Most ECs rely on passive monitoring to ensure the quality of the data generated and the safety of the intervention, in the form of annual updates and safety updates. However, we have found that the PI does not file the update unless reminded by the EC, and on occasion the EC forgets to send a reminder, deviating from its own SOPs.
Reports that are to be submitted annually are often incomplete. They may not mention the number of participants approved, the number screened, the number enrolled, whether any participants have withdrawn, and the reasons for this. If reports are not submitted annually, participants recruited in the interim period are not under EC oversight. It is difficult for an EC to take action against such PIs.
If the protocols of academic studies do not define harm, protocol deviations (7), adverse effects and serious adverse effects (8), these will not get reported by investigators. Without the power to conduct active monitoring of such studies, the EC must rely on the data and the risk-benefit analysis provided by the PI to decide whether or not to allow the study to continue. It is difficult for the EC to take such decisions when the data are incomplete.
Among the challenges common to proper oversight of CT and BMHR is that of humanpower and administration.

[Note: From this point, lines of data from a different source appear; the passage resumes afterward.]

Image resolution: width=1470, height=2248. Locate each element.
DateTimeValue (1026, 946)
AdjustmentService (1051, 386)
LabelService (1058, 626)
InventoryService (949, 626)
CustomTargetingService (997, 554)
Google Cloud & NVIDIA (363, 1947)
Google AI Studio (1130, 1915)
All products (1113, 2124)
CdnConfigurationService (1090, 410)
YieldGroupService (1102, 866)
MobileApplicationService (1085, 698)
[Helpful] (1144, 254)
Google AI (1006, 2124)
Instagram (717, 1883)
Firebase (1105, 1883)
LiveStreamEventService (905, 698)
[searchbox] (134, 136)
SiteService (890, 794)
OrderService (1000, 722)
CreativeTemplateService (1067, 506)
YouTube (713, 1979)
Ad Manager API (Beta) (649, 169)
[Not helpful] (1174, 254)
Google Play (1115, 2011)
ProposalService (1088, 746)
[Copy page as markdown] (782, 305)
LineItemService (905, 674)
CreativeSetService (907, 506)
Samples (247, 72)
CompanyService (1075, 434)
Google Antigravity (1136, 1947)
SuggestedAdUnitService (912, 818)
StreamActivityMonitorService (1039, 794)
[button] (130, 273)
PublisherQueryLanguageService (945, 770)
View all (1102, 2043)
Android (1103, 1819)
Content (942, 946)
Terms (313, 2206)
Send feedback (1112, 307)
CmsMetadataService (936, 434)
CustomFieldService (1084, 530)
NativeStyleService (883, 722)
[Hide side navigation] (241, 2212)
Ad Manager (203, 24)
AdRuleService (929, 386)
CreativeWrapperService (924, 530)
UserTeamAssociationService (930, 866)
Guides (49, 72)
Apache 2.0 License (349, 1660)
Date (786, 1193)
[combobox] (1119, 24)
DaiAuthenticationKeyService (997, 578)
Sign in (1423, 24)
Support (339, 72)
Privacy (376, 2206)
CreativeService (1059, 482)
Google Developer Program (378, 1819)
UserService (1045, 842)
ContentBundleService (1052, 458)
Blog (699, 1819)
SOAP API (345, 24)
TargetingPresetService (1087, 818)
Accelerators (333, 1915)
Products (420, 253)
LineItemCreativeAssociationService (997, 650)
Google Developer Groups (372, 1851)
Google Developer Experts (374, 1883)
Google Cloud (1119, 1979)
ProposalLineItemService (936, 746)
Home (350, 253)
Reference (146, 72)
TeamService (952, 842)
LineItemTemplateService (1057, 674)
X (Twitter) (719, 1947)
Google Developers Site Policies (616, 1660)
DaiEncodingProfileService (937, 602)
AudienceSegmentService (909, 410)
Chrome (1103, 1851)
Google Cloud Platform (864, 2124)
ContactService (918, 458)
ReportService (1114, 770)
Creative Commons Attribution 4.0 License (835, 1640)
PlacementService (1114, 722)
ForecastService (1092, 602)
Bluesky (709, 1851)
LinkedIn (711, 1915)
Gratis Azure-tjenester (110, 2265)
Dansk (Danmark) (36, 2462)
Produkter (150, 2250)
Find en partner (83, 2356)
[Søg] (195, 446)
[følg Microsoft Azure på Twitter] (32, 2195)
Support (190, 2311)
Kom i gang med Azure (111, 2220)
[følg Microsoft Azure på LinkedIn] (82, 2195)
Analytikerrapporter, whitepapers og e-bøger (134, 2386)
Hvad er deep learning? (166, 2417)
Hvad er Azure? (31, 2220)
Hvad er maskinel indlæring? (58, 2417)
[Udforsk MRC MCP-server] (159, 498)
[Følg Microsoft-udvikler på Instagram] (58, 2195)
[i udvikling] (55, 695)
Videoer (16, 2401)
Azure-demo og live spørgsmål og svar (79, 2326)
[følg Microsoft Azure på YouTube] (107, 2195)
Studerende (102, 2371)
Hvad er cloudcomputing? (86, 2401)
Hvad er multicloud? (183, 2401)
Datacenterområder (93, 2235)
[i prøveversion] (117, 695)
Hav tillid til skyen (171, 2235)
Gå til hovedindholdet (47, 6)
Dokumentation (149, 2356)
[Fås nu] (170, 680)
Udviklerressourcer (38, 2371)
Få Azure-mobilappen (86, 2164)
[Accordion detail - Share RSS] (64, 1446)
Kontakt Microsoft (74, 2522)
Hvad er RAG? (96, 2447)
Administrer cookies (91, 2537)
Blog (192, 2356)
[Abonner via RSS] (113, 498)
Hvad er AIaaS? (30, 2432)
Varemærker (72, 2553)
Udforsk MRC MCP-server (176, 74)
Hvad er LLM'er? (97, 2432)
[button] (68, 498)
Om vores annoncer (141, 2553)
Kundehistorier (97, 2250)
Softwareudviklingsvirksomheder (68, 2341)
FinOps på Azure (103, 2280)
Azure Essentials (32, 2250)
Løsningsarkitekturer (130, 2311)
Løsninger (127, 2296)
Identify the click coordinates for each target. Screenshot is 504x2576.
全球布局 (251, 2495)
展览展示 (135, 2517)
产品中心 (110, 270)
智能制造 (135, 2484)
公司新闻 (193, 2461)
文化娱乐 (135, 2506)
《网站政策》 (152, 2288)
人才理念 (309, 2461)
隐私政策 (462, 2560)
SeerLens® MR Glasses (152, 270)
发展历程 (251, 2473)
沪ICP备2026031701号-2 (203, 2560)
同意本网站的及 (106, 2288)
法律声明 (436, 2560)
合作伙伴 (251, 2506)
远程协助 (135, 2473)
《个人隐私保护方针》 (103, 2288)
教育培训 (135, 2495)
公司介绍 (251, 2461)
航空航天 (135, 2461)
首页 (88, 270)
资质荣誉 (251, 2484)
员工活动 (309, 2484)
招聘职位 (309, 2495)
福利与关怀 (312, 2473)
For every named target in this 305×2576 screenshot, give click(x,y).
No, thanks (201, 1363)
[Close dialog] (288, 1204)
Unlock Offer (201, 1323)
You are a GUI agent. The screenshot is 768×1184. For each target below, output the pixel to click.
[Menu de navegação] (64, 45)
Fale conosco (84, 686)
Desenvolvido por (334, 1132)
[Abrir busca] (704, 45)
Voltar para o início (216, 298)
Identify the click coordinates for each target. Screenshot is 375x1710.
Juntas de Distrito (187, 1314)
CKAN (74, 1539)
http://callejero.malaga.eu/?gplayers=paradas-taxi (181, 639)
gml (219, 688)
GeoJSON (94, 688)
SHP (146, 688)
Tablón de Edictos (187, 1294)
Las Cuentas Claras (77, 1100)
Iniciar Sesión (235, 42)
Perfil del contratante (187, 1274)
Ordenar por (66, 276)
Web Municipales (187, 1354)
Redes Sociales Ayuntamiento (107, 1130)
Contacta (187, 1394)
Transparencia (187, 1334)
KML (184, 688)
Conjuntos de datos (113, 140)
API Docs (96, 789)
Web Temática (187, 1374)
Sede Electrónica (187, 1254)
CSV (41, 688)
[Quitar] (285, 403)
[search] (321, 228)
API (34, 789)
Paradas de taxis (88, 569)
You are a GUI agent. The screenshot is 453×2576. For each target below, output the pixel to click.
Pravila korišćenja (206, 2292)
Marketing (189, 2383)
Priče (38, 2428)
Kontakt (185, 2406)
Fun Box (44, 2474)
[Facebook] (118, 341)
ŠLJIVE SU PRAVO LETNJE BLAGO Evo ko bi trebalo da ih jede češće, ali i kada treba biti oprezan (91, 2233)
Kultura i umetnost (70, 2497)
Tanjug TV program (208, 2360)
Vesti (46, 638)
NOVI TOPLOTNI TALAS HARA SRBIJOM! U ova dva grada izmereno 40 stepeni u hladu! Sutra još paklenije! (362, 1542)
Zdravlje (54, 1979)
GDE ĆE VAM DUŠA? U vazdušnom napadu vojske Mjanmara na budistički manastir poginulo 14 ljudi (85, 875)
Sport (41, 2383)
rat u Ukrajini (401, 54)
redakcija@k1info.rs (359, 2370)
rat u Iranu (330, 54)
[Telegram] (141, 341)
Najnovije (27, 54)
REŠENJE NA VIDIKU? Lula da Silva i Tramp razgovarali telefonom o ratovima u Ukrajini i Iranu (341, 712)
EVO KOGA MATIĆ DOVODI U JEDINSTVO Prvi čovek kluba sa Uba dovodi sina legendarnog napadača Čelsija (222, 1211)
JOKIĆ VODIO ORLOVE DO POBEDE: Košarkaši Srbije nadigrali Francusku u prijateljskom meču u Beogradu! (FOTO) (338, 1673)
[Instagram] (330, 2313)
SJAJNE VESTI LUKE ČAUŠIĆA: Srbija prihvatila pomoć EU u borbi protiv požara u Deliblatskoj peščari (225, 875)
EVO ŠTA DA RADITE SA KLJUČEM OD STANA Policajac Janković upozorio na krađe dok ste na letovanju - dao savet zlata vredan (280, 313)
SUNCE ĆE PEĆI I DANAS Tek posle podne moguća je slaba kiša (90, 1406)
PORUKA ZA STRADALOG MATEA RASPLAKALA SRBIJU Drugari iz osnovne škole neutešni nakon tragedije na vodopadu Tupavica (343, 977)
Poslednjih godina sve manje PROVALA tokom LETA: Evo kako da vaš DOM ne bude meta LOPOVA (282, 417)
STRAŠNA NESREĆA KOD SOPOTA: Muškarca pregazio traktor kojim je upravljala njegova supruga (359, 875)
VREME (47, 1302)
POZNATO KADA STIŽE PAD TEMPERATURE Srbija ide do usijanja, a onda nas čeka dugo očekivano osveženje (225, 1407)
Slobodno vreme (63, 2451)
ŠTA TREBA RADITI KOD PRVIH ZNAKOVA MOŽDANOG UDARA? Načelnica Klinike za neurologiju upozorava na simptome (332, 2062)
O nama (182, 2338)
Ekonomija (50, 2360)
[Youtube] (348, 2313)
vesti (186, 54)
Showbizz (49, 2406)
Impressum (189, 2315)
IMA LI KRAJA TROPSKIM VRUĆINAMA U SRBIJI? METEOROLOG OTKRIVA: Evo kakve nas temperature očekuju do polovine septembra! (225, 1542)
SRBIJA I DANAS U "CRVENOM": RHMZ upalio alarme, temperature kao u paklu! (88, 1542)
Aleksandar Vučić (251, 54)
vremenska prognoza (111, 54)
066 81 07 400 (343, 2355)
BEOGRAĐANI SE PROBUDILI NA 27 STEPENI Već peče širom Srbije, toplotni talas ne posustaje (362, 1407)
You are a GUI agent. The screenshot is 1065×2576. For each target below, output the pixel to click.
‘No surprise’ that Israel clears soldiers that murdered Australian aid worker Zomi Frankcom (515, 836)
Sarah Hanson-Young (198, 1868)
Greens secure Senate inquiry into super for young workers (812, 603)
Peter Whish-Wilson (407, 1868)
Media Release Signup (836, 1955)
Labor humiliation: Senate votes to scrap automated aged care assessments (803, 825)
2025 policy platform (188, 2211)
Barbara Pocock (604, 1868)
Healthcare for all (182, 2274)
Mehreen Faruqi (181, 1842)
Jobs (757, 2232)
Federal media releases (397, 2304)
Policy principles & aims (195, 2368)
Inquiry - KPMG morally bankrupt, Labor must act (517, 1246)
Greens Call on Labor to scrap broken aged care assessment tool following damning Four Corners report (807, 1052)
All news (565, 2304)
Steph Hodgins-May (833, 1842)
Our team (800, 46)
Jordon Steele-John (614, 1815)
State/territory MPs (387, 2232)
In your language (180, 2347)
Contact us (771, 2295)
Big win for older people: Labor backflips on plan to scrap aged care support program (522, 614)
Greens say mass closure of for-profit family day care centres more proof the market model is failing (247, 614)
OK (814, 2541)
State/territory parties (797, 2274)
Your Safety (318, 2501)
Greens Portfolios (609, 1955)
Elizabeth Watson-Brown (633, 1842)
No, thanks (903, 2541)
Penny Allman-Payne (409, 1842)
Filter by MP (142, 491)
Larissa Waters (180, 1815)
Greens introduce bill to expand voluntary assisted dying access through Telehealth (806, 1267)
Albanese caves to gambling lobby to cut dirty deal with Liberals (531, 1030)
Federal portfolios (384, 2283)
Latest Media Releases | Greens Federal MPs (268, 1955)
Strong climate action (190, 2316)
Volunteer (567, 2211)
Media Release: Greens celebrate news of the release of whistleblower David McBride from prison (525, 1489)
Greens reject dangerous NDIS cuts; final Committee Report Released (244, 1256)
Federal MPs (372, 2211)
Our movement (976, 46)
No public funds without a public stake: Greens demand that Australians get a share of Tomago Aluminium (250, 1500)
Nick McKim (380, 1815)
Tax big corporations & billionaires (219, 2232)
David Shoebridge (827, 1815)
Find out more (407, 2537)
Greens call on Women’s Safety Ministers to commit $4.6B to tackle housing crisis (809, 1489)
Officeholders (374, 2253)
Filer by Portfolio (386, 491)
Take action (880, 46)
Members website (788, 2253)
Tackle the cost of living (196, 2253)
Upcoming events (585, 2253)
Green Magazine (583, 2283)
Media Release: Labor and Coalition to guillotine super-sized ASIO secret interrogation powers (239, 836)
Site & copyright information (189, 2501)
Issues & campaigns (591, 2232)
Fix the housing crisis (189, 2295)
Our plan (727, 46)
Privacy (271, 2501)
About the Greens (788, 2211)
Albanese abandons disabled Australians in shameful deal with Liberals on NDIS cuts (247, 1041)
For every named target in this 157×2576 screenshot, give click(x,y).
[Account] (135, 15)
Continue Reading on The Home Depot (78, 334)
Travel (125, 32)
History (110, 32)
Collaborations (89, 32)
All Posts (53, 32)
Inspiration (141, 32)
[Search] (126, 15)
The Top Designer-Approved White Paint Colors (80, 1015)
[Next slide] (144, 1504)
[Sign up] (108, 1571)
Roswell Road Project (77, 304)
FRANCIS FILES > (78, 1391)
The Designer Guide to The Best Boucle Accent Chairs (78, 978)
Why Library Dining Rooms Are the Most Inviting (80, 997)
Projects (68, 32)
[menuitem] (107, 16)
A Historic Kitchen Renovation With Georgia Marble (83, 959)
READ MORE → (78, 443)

Both ECs must fight for the resources to ensure that investigators submit study completion reports; both find it difficult to enforce the requirement that completion reports must be reviewed and approved before articles may be submitted for publication.
The requirement that the EC should maintain documents related to the clinical study for a period of five years after completion (1) adds to the burden of administration. ECs have always had issues with limited space, and now they need additional space for archives as per the New Drugs and Clinical Trials Rules, 2019.
Independent ECs reviewing academic studies conducted in private clinics or institutions face additional problems as they have no institutional funding.
Addressing such issues, and training of new and existing committee members on standard operating procedures (SOPs) as is required in the New Rules (1), will enhance the EC review process and bring uniformity across ECs in India.
The New Drugs and Clinical Trials Rules, 2019, contain provisions to fill gaps in the existing functioning of ECs reviewing health research other than regulatory clinical trials. This article on the challenges of reviewing BMHR highlights certain limitations in these provisions. If the Rules can be amended to address these flaws, there will be a significant improvement in the review of such research.
aThis statement and the reference 5 cited alongside have been corrected after the corresponding author of the paper cited in the earlier version informed the journal of the error. The authors of the article have accepted and corrected the error. The correction has been made as on October 6, 2022. The authors apologise for the error.